On disc one we have a full-length commentary by Director Peter Macdonald.In keeping with the commentary to First Blood, I found this required no real effort whatsoever to listen to, it is not earth shattering but is mildly informative and Macdonald comes across as an intelligent and humble man Also present is a single Theatrical trailer which is of such hideous visual quality as too almost be an advocate for picture sharpening in itself!On disc 2 we have (yet again) 4 featurettes, the first of which being Afghanistan: Land in Crisis. A 30-minute feature, which tells of the reason for the choice of this location. Also detailed is a brief history of the country and the various wars that have afflicted it. Rather pretentiously there are comments to the relationship between the struggles of the Afghan people and John J Rambo - yeah whatever! Next a 25-minute documentary, An American Heroes Journey which is basically an overview of the trilogy with little new thoughts on offer. Selling a Hero is a 5-minute piece, with no voice over showing film-related merchandise - mostly Action Man type stuff, but reasonably amusing all the same! Finally a 6 minute montage of scenes from Rambo 3, set to an up-beat electro-track (as in First Blood extra's) makes up the additional material roster.What can I say? The extras here are more or less all worthwhile and relevant and I found myself pretty much at ease watching/listening to them all.
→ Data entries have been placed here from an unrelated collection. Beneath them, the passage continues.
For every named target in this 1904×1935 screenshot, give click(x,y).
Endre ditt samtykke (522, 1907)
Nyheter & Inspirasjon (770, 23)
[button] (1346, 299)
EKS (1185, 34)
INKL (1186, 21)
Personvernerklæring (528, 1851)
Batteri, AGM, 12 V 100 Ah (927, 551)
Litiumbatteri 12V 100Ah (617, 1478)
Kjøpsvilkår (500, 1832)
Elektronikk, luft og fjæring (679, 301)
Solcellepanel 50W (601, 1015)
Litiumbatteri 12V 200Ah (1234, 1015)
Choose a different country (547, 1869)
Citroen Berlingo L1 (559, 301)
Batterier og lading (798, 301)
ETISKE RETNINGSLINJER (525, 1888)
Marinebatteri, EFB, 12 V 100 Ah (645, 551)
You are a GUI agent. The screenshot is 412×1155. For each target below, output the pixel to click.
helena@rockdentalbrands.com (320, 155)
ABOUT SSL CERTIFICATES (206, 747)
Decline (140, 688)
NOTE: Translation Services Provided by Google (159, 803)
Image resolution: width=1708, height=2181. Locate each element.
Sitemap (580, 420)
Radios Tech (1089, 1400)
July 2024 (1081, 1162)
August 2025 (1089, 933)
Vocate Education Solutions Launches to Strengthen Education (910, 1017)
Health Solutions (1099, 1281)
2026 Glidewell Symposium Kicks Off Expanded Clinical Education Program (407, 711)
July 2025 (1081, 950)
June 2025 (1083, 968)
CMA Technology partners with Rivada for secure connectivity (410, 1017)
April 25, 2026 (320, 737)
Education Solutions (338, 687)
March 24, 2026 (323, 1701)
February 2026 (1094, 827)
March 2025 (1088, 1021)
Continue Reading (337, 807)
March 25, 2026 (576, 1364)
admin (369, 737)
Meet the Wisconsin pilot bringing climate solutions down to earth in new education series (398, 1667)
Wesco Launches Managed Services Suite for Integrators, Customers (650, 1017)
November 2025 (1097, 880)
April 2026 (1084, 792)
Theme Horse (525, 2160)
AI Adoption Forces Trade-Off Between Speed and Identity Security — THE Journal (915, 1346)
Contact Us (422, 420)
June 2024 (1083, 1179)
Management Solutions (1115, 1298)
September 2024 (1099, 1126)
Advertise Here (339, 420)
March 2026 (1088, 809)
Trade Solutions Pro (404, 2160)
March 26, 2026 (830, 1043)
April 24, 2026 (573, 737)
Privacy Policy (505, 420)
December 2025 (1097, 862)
Given that this release forms part of a not inexpensive boxset, you would have to be a committed fan indeed to buy the boxset on the basis of this film alone. That said it is a good film with a great transfer, good commentary and perfectly acceptable extras. In fact it's weakest link is the film's audio, which is at least serviceable. I find myself however, quite happily recommending this two disc release of First Blood and will be sorry to return it to it's rightful owners.
First Blood PtII
Not as good as the first release would be my considered opinion here. Neither the film nor the extra's were quite as good, but nonetheless for fans of the film, this is the definitive release, and I still like the (musical) score.
Firstly in relation to Rambo 3, this release is perfectly credible with good audio, good visuals, and good extras. Shame about the movie!As a boxset it is expensive, but surely to those who enjoy the trilogy and all things John J it is pretty much essential I suppose. For me the only real downside was the commentary to First Blood 2 and that none of the films would appear in my personal top ten (although First blood as a singular entity to include extras is a very good release and the best of the bunch). Personal opinion aside this set has much to recommend it by, and were it a third of the price, even I might consider buying it.